How to Read the Recovery If You Are Still Waiting

If you paused your buying decision when the conflict started, you are not alone. Buyer enquiries dropped approximately 45% in the first week, according to multiple agency reports. The question now is what the data says about where the market sits as of early April 2026.

The physical transaction market has clearly stabilised. Weekly volumes have returned to pre-Eid levels and the off-plan segment posted its strongest March week in the final period. Off-plan prices were down roughly 9% from peak, while ready unit prices actually rose 5%, per DLD data collated by DXB Interact and cited in AGBI's coverage of Emaar's AGM.

Developer stocks remain depressed but are showing early recovery signals. Emaar's 10% bounce in late March suggests institutional money is beginning to re-enter. The gap between equity valuations and physical transaction values is historically wide, which typically resolves toward the physical market's level rather than the stock market's.

The structural supports have not changed. RERA escrow protections remain fully in place. The AED 302.7 billion UAE government budget for 2026 to 2028 allocates 48% to infrastructure, according to official budget documents.
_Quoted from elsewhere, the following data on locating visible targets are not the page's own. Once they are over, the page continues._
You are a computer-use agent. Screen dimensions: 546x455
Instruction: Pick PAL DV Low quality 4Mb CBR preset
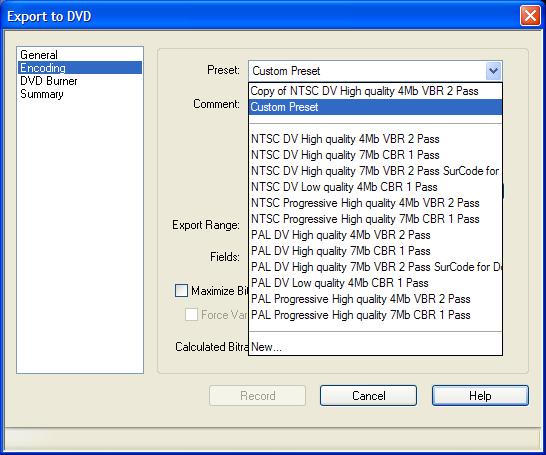tap(375, 283)
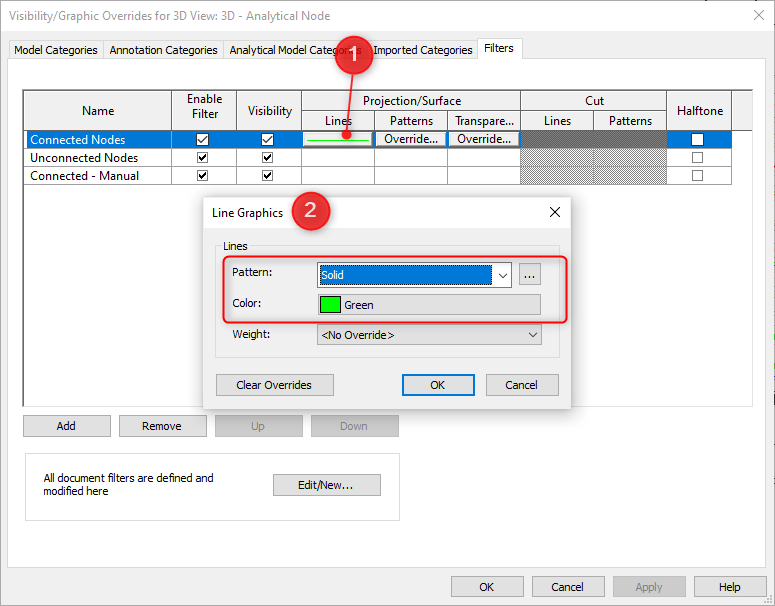This screenshot has height=606, width=775.
Task: Click the green line color swatch
Action: [330, 305]
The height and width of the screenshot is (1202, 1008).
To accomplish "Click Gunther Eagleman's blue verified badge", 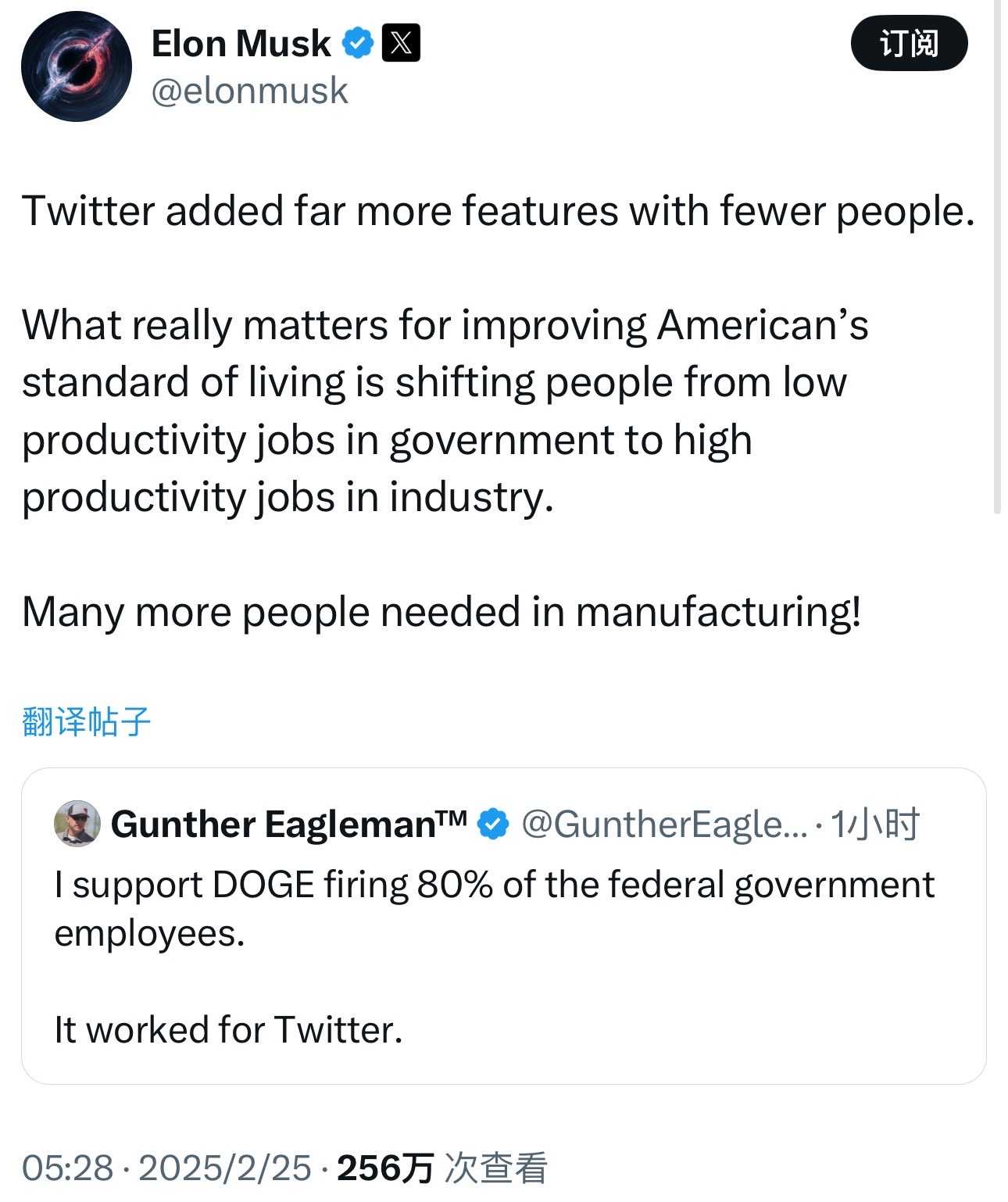I will (492, 825).
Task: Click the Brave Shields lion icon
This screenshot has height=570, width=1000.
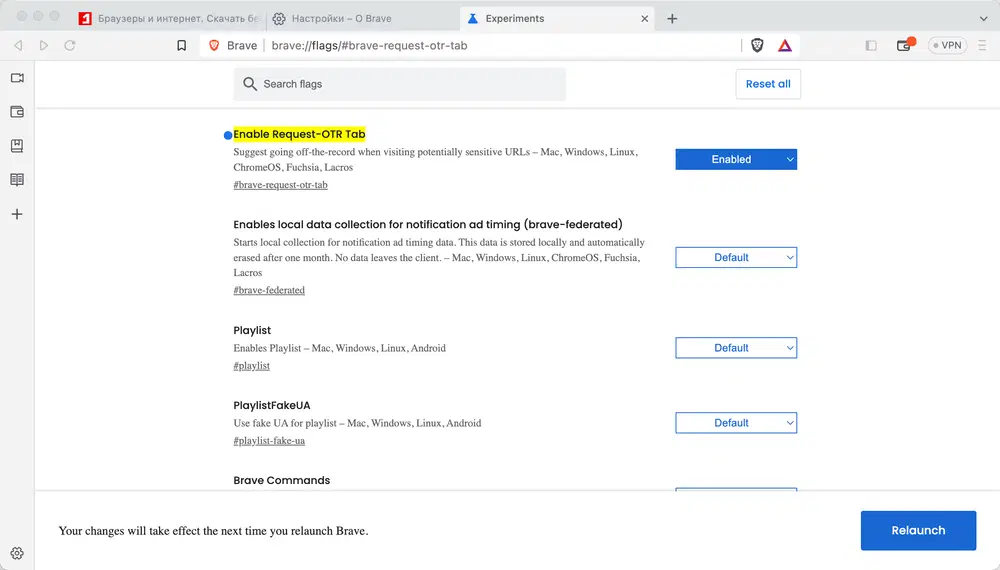Action: (x=757, y=45)
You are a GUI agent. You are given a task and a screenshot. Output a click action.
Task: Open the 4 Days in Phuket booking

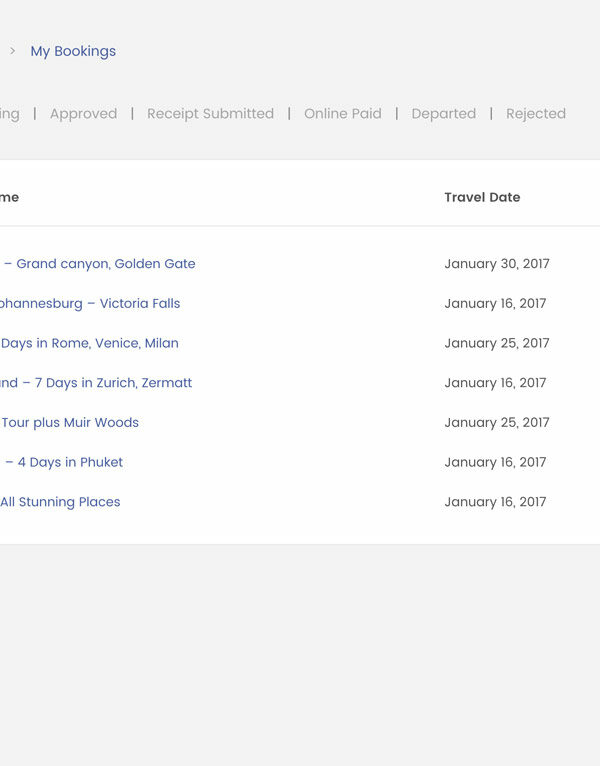(64, 463)
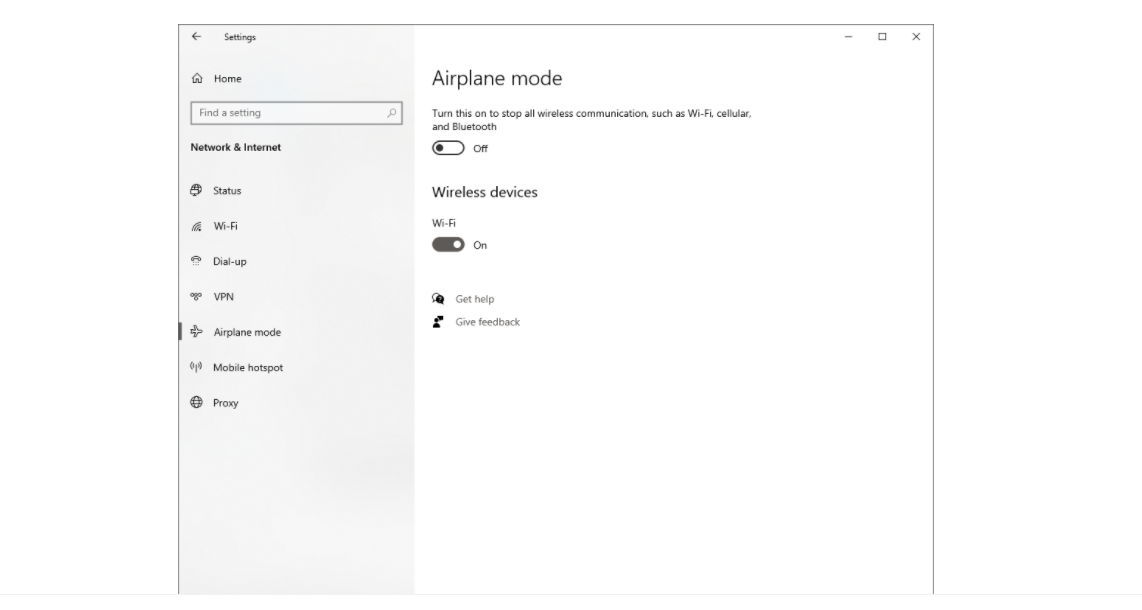1142x610 pixels.
Task: Open the Mobile hotspot settings page
Action: 248,368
Citi did slash its Dubai population growth forecast from 4% to 1% for 2026, which is worth monitoring, but actual transaction data has not reflected that downgrade yet.

The genuine risk to watch is supply. Approximately 71,613 units are forecast for delivery in 2026, though the historical completion rate of 48% implies realistic delivery of around 34,000 units, per Fitch Ratings projections. Only about 48% of the 2026 pipeline is expected to meet original handover timelines due to logistics disruptions from the conflict, according to the Mitchells Commercial Realty weekly analysis. That supply constraint may actually support prices in the near term.

Related Questions

Transaction data shows a clear recovery pattern. After a 15% initial dip in Week 1, values rebounded 51% by Week 2. The Week 4 post-Eid rebound of 49% confirmed the trend. Q1 2026 totals were up 23.4% in value year on year. Prices have not materially fallen. The stock market recovery is lagging, but physical transactions have stabilised.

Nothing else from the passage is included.